ALLOCUTION DE MONSIEUR MICHEL BARRÉ

Mesdames, Messieurs,

Je voudrais d'abord remercier Monsieur Moch de me donner l'occasion de prononcer quelques mots devant vous. Je vous parlerai seulement de la CII car il ne m'appartient pas de traiter les questions générales touchant l'informatique en France. Ces problèmes ont été largement abordés ce matin et Monsieur le délégué est beaucoup mieux placé que moi pour vous parler de la finalité du Plan Calcul.

Lorsque Monsieur Moch est venu me voir pour la première fois en juillet 1969, je ne m'étais pas encore fait une idée très claire sur ce que pouvait être un Cercle des Utilisateurs, du rôle qu'il pouvait jouer et ma première réaction était une certaine inquiétude. Après avoir réfléchi, j'ai pensé que peut-être nous trouverions, dans ce Cercle des Utilisateurs, autre chose que des censeurs, mais aussi des gens capables de nous aider par le fait qu'utilisant notre matériel ils constituent en quelque sorte le club de nos références. Or il est absolument évident que ce dont la CII manque le plus, c'est de références. Les hommes et l'argent, ça se trouve, les références, il faut les faire. Et par conséquent le fait d'avoir une unité qui rassemblait les utilisateurs de la CII, contents ou mécontents, mais en tout cas gens capables de s'exprimer, m'a paru finalement être une très bonne chose. C'est pourquoi j'espère que le président Moch a pu constater que nous avons toujours regardé les initiatives du Cercle des Utilisateurs comme des initiatives constructives.

En fait, il a mentionné ce matin une certaine hache de guerre, mais il m'a confirmé qu'il ne s'agissait pas d'une hache de guerre entre lui et nous; il s'agissait d'autre chose. Je tiens à le préciser.

Voyons maintenant la situation actuelle de la CII. En examinant rapidement le passé et la situation présente. La CII a des détracteurs. Certains, quoi que l'on fasse, ne changeront pas d'avis, mais à la plupart, il est tout de même possible de faire remarquer un certain nombre de choses, d'avancer un certain nombre de résultats, qui peuvent être de nature à les faire réfléchir.

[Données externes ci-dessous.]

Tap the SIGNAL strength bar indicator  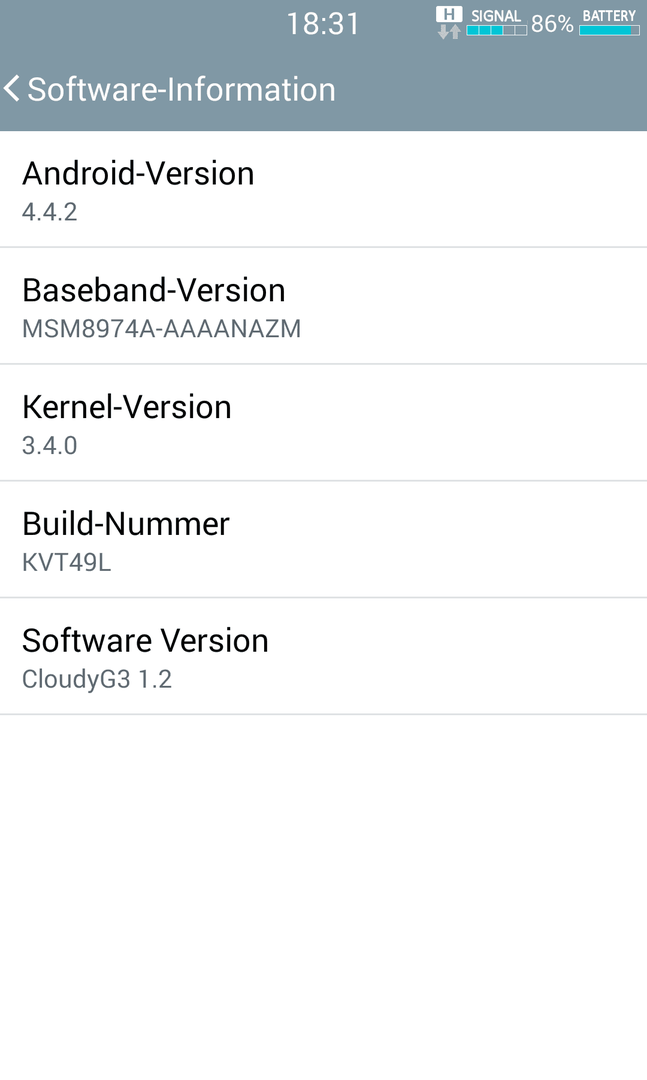coord(496,30)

La CII a trois ans et trois mois d'âge. C'est extrêmement peu dans une histoire industrielle, et j'en appelle à tous ceux d'entre vous qui appartiennent à une industrie, pour leur faire remarquer qu'en un si court laps de temps, il est très difficile de mettre au catalogue un produit nouveau aussi compliqué qu'un calculateur de grande dimension, avec son soft, et d'en inonder le marché. En fait, cette société est partie de zéro, au point de vue des calculateurs du Plan calcul. Elle a réussi en trois ans à les mettre à son catalogue, à les fabriquer en série et elle commence à les diffuser. Le Plan Calcul initial prévoyait cinq produits à réaliser dans ces trois années. Un programme aussi télescopé était quelque chose de tout à fait exceptionnel ; dans l'électronique professionnelle je n'avais jamais rencontré un tour de force comme celui-là et je trouve, étant donné que je n'y suis absolument pour rien, assez remarquable que, avant le terme de la quatrième année, sur ces cinq produits, il y en ait trois qui soient au stade de la production, un qui soit achevé et qui risque d'être passé à la production un jour ou l'autre, et le dernier qui a été simplement remplacé sciemment, avec l'accord de la Délégation, par une modification sur un autre produit. On peut dire, par conséquent, que le programme initial, malgré la difficulté qu'il représentait, a été à peu près tenu.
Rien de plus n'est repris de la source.